These days, it seems like everyone is talking about blockchain technology. News about bitcoin and other cryptocurrencies is hard to resist, especially when their value shoots up and everyone wants to know how the blockchain can make them rich. But the real value of blockchain isn’t necessarily just the alternative currency component. It also lies in how this technology could transform and streamline transactions and recordkeeping in all sorts of fields — specifically education.
Blockchain For Beginners
If you’re not familiar with how blockchain technology works, it’s helpful to compare cryptocurrency with the way your regular bank does business. Banks basically have all your account data on one digital spreadsheet to keep track of your transactions. That’s fine, but a highly centralized data system is vulnerable to hackers, and you can’t send money to a family member without going through an intermediary (the bank). Cryptocurrency, on the other hand, depends on a totally decentralized network of users to store information about all transactions. There’s no bank as a gatekeeper, but information (the block) is added to a permanent chain that no one can change. It’s safer because everyone in the network has access to the information at all times, so if someone is trying to change the record, everyone can see that happening — and stop it.
An Educational Revolution
Last year, MIT delivered its first blockchain diplomas to graduates — on their smartphones. It was more than just a digitized certificate: Unlike a paper diploma, which could be easily lost or falsified, blockchain ensures that this important piece of data is never lost. It also cuts out the university or traditional clearinghouse as the intermediary needed to issue transcripts. Instead, students have direct access to their educational records right on their phones. Whether their house burns down or they move across the world, their diploma is secure.
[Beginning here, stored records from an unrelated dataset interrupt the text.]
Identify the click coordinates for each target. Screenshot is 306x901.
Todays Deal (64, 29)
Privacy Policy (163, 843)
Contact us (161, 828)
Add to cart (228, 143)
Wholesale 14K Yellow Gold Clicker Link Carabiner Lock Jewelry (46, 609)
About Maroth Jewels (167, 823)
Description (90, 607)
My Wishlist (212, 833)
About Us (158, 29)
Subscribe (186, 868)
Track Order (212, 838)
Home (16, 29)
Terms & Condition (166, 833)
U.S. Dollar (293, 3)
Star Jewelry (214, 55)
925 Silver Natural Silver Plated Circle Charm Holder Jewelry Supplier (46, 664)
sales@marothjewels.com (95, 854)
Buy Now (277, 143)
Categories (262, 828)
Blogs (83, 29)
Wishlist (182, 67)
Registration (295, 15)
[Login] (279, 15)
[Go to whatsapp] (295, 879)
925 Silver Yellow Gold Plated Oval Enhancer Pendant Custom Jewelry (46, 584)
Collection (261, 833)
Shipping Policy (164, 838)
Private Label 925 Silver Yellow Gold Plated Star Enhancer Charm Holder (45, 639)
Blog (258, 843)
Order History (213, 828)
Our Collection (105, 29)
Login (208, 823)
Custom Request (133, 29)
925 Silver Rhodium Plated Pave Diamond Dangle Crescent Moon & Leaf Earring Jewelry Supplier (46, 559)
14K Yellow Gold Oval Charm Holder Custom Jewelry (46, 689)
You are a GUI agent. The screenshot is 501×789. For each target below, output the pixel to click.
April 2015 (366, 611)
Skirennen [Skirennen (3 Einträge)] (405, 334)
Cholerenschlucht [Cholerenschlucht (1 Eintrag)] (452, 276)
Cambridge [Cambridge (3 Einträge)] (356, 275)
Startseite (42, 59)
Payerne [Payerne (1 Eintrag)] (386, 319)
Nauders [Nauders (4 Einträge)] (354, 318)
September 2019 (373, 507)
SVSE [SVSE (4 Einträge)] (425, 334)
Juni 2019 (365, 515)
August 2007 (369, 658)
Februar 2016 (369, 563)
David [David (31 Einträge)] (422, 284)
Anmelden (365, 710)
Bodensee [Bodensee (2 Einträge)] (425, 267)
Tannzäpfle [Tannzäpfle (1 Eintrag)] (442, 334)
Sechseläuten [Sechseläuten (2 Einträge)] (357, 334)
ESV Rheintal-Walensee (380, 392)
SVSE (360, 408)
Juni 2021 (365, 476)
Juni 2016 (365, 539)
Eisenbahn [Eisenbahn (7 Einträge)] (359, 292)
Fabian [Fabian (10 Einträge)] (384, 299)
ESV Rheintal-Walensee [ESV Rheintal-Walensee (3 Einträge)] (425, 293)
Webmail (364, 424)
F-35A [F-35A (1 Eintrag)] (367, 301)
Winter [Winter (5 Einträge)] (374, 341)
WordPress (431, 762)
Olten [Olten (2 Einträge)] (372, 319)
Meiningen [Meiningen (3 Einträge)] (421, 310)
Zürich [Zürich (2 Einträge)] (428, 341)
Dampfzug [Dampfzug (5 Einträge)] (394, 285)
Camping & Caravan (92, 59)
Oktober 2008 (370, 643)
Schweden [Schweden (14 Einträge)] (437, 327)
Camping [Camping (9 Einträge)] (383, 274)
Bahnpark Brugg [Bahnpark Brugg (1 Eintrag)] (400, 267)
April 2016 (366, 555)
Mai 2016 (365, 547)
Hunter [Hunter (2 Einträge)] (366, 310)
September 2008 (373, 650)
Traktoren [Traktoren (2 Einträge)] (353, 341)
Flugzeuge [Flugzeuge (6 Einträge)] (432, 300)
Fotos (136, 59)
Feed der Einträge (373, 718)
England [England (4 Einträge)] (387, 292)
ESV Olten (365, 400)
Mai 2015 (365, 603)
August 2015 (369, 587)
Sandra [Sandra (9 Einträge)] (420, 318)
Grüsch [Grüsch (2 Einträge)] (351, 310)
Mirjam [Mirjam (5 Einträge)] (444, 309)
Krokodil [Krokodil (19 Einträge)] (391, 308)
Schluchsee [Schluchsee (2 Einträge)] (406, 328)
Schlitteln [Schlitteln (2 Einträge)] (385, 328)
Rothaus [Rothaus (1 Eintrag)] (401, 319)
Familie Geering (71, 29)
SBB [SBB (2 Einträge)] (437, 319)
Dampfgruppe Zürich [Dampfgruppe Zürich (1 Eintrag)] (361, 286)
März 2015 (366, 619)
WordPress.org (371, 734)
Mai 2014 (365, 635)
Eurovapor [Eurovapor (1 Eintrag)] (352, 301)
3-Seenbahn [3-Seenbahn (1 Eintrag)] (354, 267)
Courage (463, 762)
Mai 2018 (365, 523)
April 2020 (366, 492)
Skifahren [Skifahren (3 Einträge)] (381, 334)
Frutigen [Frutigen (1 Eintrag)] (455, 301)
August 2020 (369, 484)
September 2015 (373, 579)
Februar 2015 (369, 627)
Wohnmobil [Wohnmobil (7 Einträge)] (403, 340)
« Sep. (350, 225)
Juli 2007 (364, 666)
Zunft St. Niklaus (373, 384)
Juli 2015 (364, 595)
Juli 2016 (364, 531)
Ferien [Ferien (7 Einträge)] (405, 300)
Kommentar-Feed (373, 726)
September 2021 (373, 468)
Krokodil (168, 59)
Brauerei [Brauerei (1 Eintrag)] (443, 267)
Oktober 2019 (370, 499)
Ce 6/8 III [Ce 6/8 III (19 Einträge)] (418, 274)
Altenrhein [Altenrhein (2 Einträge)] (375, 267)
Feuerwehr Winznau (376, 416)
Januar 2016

This is more than just a matter of convenience. If other credentials like certificates and badges are also stored on the blockchain, it will become much easier for students to move between universities and dictate their own educational trajectory because barriers to transferring credits would begin to fall away. In this world, MOOCs could also be more easily completed for meaningful credit that leads to a degree. A person’s entire educational record could be accessed at the touch of a button.
If individual educational records were encrypted in this way, I believe K-12 assessments could be better coordinated as well. Instead of annual high-stakes tests that vary by state and grade level, one could imagine a more longitudinal assessment system that tracked achievement over time. For example, if an eighth-grade student passed a tenth-grade geometry test, she would carry that accomplishment on her record wherever she went, allowing her to continue her math education at the appropriate level for her as an individual, rather than having to retake the same test for the next several years. In this way, blockchain could help revolutionize personalized education.
Integrating Blockchain Into STEM Education
If blockchain is the wave of the future (as it certainly seems to be), it seems logical to make sure that today’s students are prepared to engage with this technology in their careers. This is already happening in higher education, as colleges like Virginia Tech and NYU add blockchain concentrations. Studying blockchain capitalizes on a number of STEM disciplines, including computer engineering and higher math to encrypt the data.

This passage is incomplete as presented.